PressOn wraps First World War warship

One of the last remaining First World War warships has been transformed by Rochester-based PressOn, in what the company believes to be by far the biggest and most challenging ship wrap to date.

The 1918 HMS President has been wrapped in a special ‘dazzle’ camouflage pattern, used extensively throughout the First World War to optically distort ships and so make them difficult for submarines to target.

Commissioned as part of First World War centenary commemorations, the wrap had to be executed with the ship in the water, in the river Thames. It took 10 days of “solid work” for a team of 12 to apply over 2000 sqm worth of panels.

“We had to get a specialist marine company who supplied the boats, which were low level barges with scaffolding on them. It was very much a team effort and there were a lot of people going very carefully through their risk statements, making sure we were all covered,” reported PressOn managing director Andy Wilson.

He added: “We had to talk to the Port of London Authority; we had to have other boats out telling river traffic to slow down. The flags were up and boats slowed down but they obviously come in quite close. So the President goes crashing into its moorings as it normally does, but we’ve got guys working there, so it was pretty hair-raising if I’m honest.”

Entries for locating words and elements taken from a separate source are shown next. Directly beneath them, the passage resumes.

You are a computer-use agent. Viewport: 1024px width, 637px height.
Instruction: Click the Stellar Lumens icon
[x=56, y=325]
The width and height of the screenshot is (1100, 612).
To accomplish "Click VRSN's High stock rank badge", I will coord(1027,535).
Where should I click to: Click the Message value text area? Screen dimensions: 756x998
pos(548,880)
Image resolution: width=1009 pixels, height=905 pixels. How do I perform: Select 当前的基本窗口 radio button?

The panels were printed on polymeric multi-fix vinyl on PressOn’s HP Latex 3000. These were liquid laminated to produce the matte affect desired.

So that the camouflage pattern designed by German dazzle camouflage artist Tobias Rehberger wasn’t distorted, an architectural scanner was used to scan the ship’s hull, with a specialist repro company producing the final artwork for print. 

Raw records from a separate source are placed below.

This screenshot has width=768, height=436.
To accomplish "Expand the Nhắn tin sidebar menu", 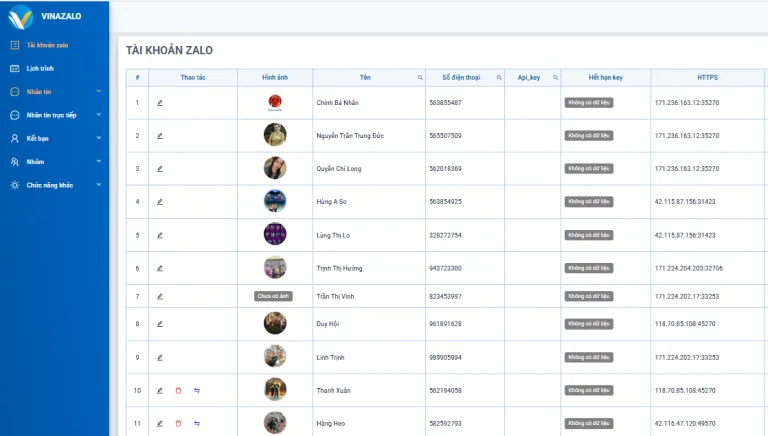I will 98,92.
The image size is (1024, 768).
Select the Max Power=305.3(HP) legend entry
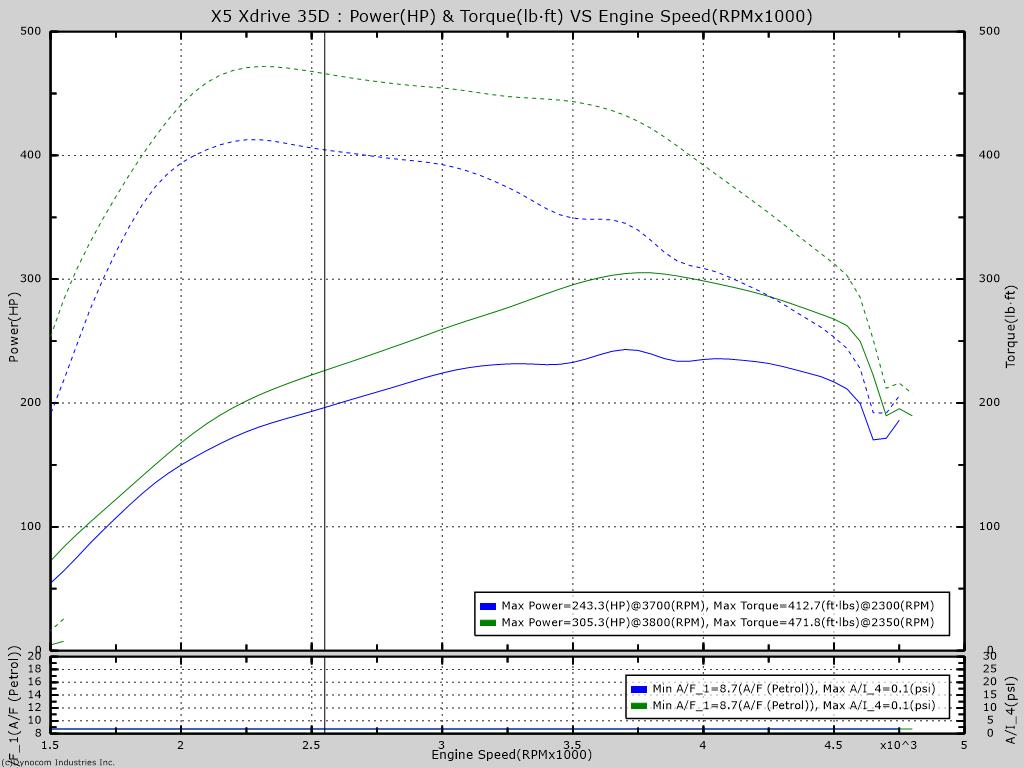(x=717, y=623)
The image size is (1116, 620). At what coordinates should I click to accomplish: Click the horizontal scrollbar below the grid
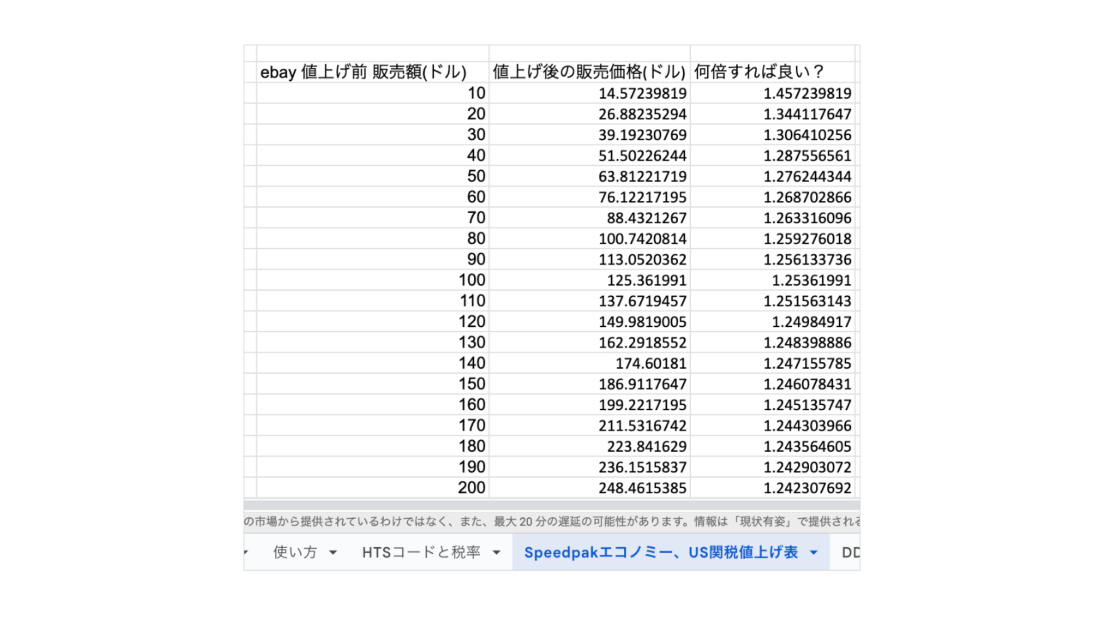550,505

Rehberger has used dazzle camouflage throughout his career and was awarded a Golden Lion Award for covering an entire cafe in dazzle patterns in 2009.

Other challenges faced by PressOn’s team of wrappers were the rough surface of the ship and applying heat. 

“Because on the hull we were on water and you can’t have electricity on the water, we had to use butane gas canisters,” said Wilson, adding: “A lot of people might have said ‘use cast vinyl’ because it’s even more formable. But because the hull is predominantly black, if we’d used cast in the sunlight it would have been very slow to fit it.”

 “This was the hardest job we’ve ever done, by far. There was no one to ring up and ask how to do it,” he added.

The dazzle style attracted artists, including Picasso and Cubist and Vorticist artist Edward Wadsworth, right from its inception. Many of the designs were painted onto models by women from the Royal Academy of Arts in London and then scaled up onto the real thing. These models were used for testing, viewed through periscopes to check the designs would work at sea.

The HMS President makeover comes after a similar project this summer where Venezuelean artist Carlos Cruz-Diez dazzle painted the Edmund Gardner historic pilot ship, docked in Liverpool.

The project was commissioned by the Imperial War Museum’s 14-18 NOW centenary commemoration project. Other organisations involved include: WW1 Centenary Art Commissions, Liverpool Biennial, the University of the Arts London, Chelsea College of Arts and Tate Liverpool.

Artist Rehberger said: “To dazzle camouflage HMS President, an original WWI dazzle warship, gave me the opportunity to take my work out of the exhibition space and to project a new, contemporary visual experience onto an object while also returning it to its past identity.”

The wrap will stay on the HMS President at least until the end of the year and can be viewed from where it’s docked on Victoria Embankment, and from the surrounding area. The ship, formerly known as the HMS Saxifrage, is now used as a special events venue.